Comment by nl

2 months ago

I don't understand what your argument is.

It seems to be "people keep saying the models are good"?

That's true. They are.

And the reason people keep saying it is because the frontier of what they do keeps getting pushed back.

Actual, working, useful code completion in the GPT 4 days? Amazing! It could automatically write entire functions for me!

The ability to write whole classes and utility programs in the Claude 3.5 days? Amazing! This is like having a junior programmer!

And now, with Opus 4.5 or Codex Max or Gemini 3 Pro we can write substantial programs one-shot from a single prompt and they work. Amazing!

But now we are beginning to see that programming in 6 months time might look very different to now because these AI system code very differently to us. That's exactly the point.

So what is it you are arguing against?

I think you said you didn't like that people are saying the same thing, but in this post it seems more complicated?

18 comments

timr 2 months ago

> And now, with Opus 4.5 or Codex Max or Gemini 3 Pro we can write substantial programs one-shot from a single prompt and they work. Amazing!

People have been doing this parlor trick with various "substantial" programs [1] since GPT 3. And no, the models aren't better today, unless you're talking about being better at the same kinds of programs.

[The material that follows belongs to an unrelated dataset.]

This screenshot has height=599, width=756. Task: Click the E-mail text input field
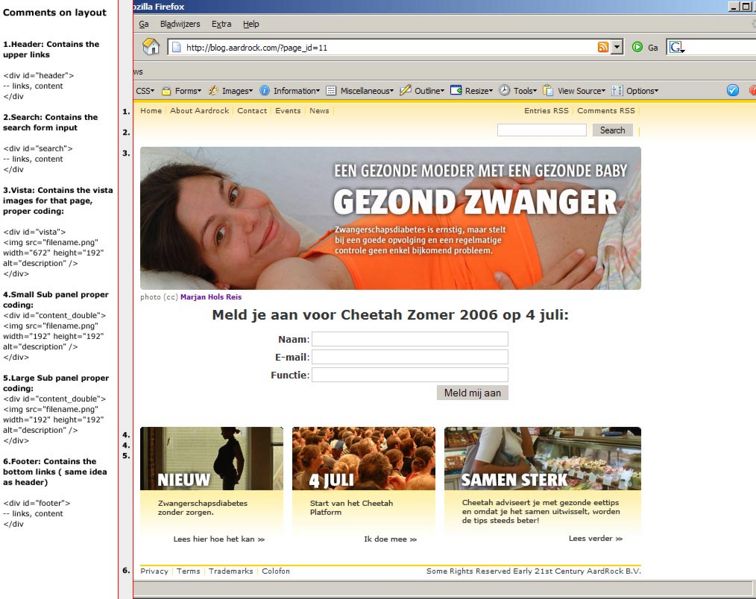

[1] If I have to see one more half-baked demo of a running game or a flight sim...

simonw 2 months ago
"And no, the models aren't better today"
Can you expand on that? It doesn't match my experience at all.
- timr 2 months ago
  
  It’s a vague statement that I obviously cannot defend in all interpretations, but what I mean is: the performance of models at making non-trivial applications end-to-end, today, is not practically better than it was a few years ago. They’re (probably) better at making toys or one-shotting simple stuff, and they can definitely (sometimes) crank out shitty code for bigger apps that “works”, but they’re just as terrible as ever if you actually understand what quality looks like and care to keep your code from descending into entropy.
  I think "substantial" is doing a lot of heavy lifting in the sentence I quoted. For example, I’m not going to argue that aspects of the process haven’t improved, or that Claude 4.5 isn't better than GPT 4 at coding, but I still can’t trust any of the things to work on any modestly complex codebase without close supervision, and that is what I understood the broad argument to be about. It's completely irrelevant to me if they slay the benchmarks or make killer one-shot N-body demos, and it's marginally relevant that they have better context windows or now hallucinate 10% less often (in that they're more useful as tools, which I don't dispute at all), but if you want to claim that they're suddenly super-capable robot engineers that I can throw at any "substantial" problem, you have to bring evidence, because that's a claim that defies my day-to-day experience. They're just constantly so full of shit, and that hasn't changed, at all.
  FWIW, this line of argument usually turns into a mott and bailey fallacy, where someone makes an outrageous claim (e.g. "models have recently gained the ability to operate independently as a senior engineer!"), and when challenged on the hyperbole, retreats to a more reasonable position ("Claude 4.5 is clearly better than GPT 3!"), but with the speculative caveat that "we don't know where things will be in N years". I'm not interested in that kind of speculation.
  
  13 replies →

pianopatrick 2 months ago

Is there an endpoint for AI improvement? If we can go from functions to classes to substantial programs then it seems like just a few more steps to rewriting whole software products and putting a lot of existing companies out of business.

"AI, I don't like paying for my SAP license, make me a clone with just the features I need".

godelski 2 months ago

Two things seem to be in contention:

  - Models keep getting better[0]
  - Models since GPT 3 are able to replace junior developers

It's true that both of these can be true at the same time but they are still in contention. We're not seeing agents ready to replace mid level engineersand quite frankly I've yet to see a model actually ready to replace juniors. Possibly low end interns but the major utility of interns is to trial run employment. Frankly it still seems like interns and juniors are advancing faster than these models in the type of skills that matter for companies (not to mention that institutional knowledge is quite valuable). But there's interns that started when GPT 3.5 came out that are seniors now.

The problem is we've been promised that these employees would be replaced[1] any day now, yet that's not happening.

People forget, it is harder to advance when you're already skilled. It's not hard to go from non-programmer to a junior level. Hard to go from junior to senior. And even harder to advance to staff. The difficulty level only increases. This is true for most skills and this is where there's a lot of naivity. We can be advancing faster while the actual capabilities begin to crawl forward rather than leap.

[0] Implication is not just at coding test style questions but also in more general coding development.

[1] Which has another problem in the pipeline. If you don't have junior devs and are unable to replace both mid and seniors by the time that a junior would advance to a senior then you have built a bubble. There's a lot of big bets being made that this will happen yet the evidence is not pointing that way.